One package type, NuGet, was previously depending on logic around the package name to determine if it was in the processing
state. When a user uploads a NuGet package, a package record gets created with the name 'NuGet.Temporary.Package'
. Then it eventually is updated to the actual package name after the internal package metadata has been processed. With the new column, when we create the package, we also set the status to processing
, and then update it to default
after the package has been fully processed.

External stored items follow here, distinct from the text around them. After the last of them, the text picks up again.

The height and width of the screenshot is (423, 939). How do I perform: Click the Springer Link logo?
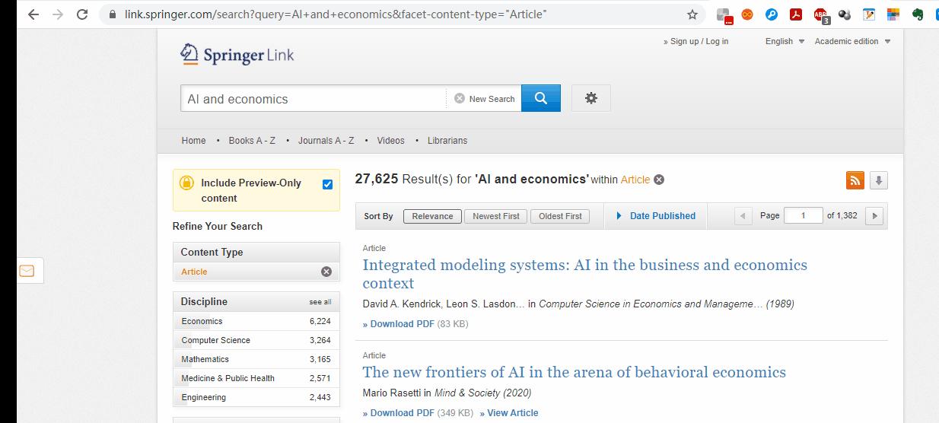[x=237, y=54]
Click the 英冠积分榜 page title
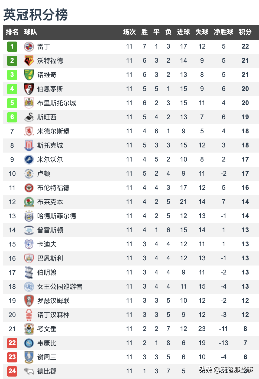259x379 pixels. [35, 15]
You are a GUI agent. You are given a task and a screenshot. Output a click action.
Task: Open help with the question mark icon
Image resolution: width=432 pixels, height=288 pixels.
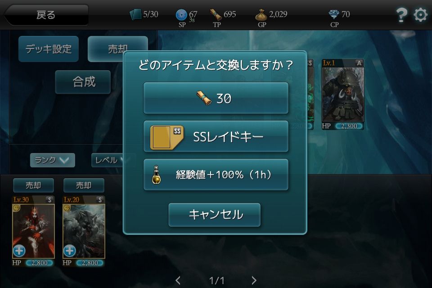pyautogui.click(x=401, y=15)
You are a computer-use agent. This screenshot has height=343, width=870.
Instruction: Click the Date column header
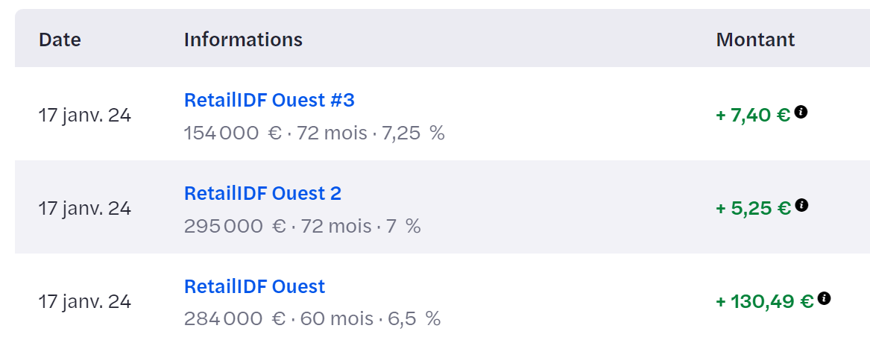pos(60,40)
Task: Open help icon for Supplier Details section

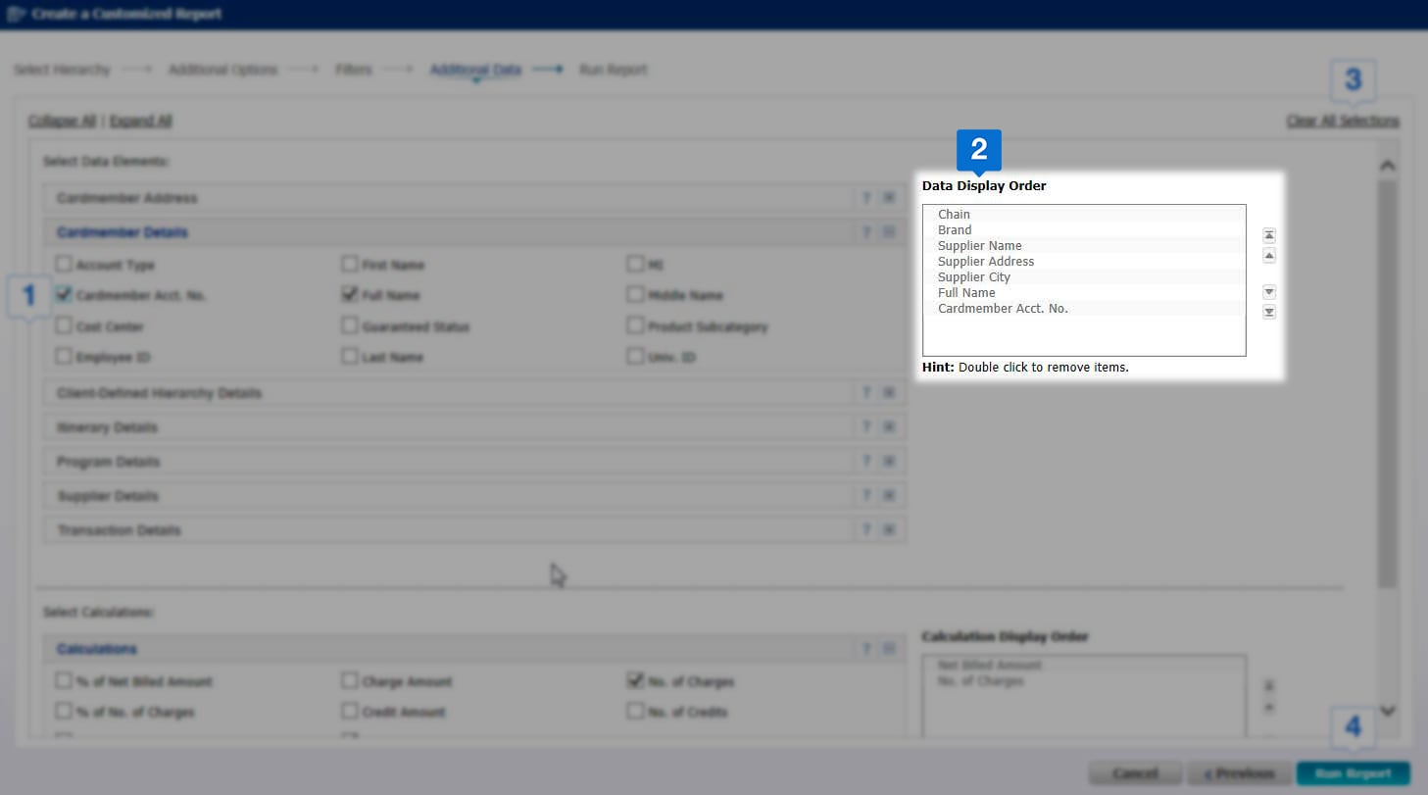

When filtering packages, we previously would filter out packages where(name: 'NuGet.Temporary.Package')
, but now, we can simply filter where(status: :processing)
.
When the status
column was added, it was given a default value of default
, which is used for valid, usable packages. This means that NuGet 'NuGet.Temporary.Package'
packages that existed prior to that addition would have a default
status rather than processing
🔍 What does this MR do?
This MR updates NuGet packages with the temporary name that currently have the default
status to use the processing
status. This will allow us to follow up and remove the scopes and filters that were very specific to NuGet and just use the status filter instead.
A small side note, you may be wondering why we have so many older packages that are going to be in the
processing
state. It is likely that these packages are "stuck" in processing because they have failed due to errors. At a future time, we will be looking at if and how we can remove some of these stale packages, but for now, we just want to be sure they have the correct status so they are not accidentally returned when users are trying to search or install packages.
🐘 Database
Up migration output:
== 20210513155447 AddTemporaryPackageIndexForNugetDataMigration: migrating ==== -- transaction_open?() -> 0.0001s -- index_exists?(:packages_packages, :id, {:where=>"package_type = 4 AND name = 'NuGet.Temporary.Package' AND status = 0", :name=>"tmp_index_packages_on_id_where_nuget_default_temp_package", :algorithm=>:concurrently}) -> 0.0352s -- execute("SET statement_timeout TO 0") -> 0.0053s -- add_index(:packages_packages, :id, {:where=>"package_type = 4 AND name = 'NuGet.Temporary.Package' AND status = 0", :name=>"tmp_index_packages_on_id_where_nuget_default_temp_package", :algorithm=>:concurrently}) -> 0.0360s -- execute("RESET ALL") -> 0.0021s == 20210513155447 AddTemporaryPackageIndexForNugetDataMigration: migrated (0.0829s)== 20210513155546 BackfillNugetTemporaryPackagesToProcessingStatus: migrating = == 20210513155546 BackfillNugetTemporaryPackagesToProcessingStatus: migrated (0.0918s)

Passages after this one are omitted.